Единственный способ зашиты своего собственного достоинства, и театра, и лично каждого из нас — это упорно делать свое дело. Недаром же сказано: „Хвалу и клевету приемли равнодушно и не оспоривай глупца“. Правильно! Они были умницы — великие. Выбрал свое дело и тащи его, как лошадь воз… У нас уже составлен репертуар до 2004 года. Безумно не хватает русской современной пьесы, зато все время поступают предложения поставить что-нибудь из современной западной драматургии. Не всегда это высокий уровень, но всегда без пошлости, не потакающий низменным вкусам. А наши пьесы, которые приносят, к сожалению, чаще всего графомания.
К тому же нет нашей Дины Морисовны Шварц, бессменного завлита БДТ, открывшей множество знаменитых теперь имен российских драматургов, я очень остро чувствую ее отсутствие. Дина — это не сравнимый ни с кем человек, хотя у нее в последнее время не было тех сил, той энергии, которые были раньше. Все-таки само ее присутствие, ее точка зрения, ее глаз были для меня чрезвычайно важны. Сейчас такого человека не стало. Я раздаю пьесы режиссерам, членам художественного совета… Вот так и живем.

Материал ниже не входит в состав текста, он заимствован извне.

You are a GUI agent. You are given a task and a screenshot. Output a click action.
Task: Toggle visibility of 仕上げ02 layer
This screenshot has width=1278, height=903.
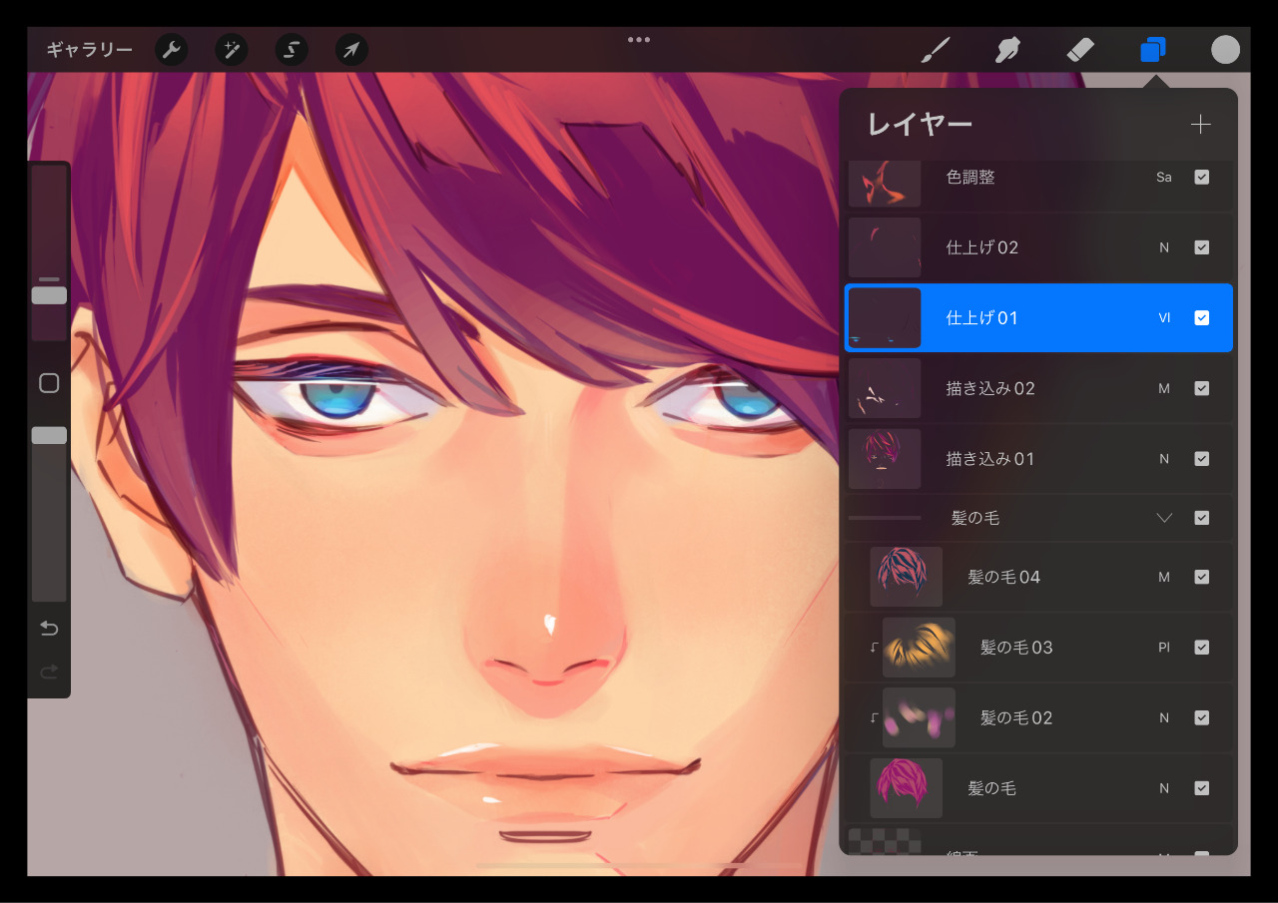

Меня уже неоднократно упрекали: „Лавров в очередной раз заявил о своем предстоящем уходе“, — как будто я кокетничаю, держусь за этот стул и только обещаю, что скоро уйду Мне иногда кажется, что у наших критических барышень одна задача — поскорее вытолкнуть меня из театра своими публикациями. А я и не сопротивляюсь. Но для меня это вопрос судьбоносный: ведь я прослужил в этом театре без малого 50 лет и, может быть, больше других заинтересован в том, чтобы появился достойный преемник Товстоногова! Главное, чтобы он обладал всеми качествами Товстоногова — не только великого режиссера, мастера, но и администратора, строителя, хозяина.
— Если вас что-то привязало к этому стулу, то это те нравственные ценности, которые в театре создавались и оберегались. Кому же, как не вам, это оберегать?

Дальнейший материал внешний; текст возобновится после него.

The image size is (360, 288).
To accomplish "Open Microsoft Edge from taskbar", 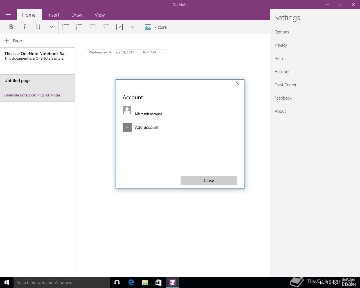I will tap(131, 282).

— Я делаю это как могу. Но все равно это не может длиться вечно. И я чувствую приближение возрастного рубежа, когда дальше тянуть уже нельзя. И оттого, что я объективно и без всякого надрыва оцениваю все эти жизненные процессы, я понимаю, что времени остается все меньше и меньше, а надо успеть много. Как бывает, когда зажимают в углу и надо быстро решать, вместо того чтобы спокойно подумать, спокойно взвесить. А тут — цейтнот, начинаешь двигать пешки в каких-то судорогах. Но тем не менее я смотрю достаточно оптимистично в будущее. Мы уже наметили нашу основную линию на несколько лет. Наверняка будут приходить новые люди и пробовать свои силы в театре».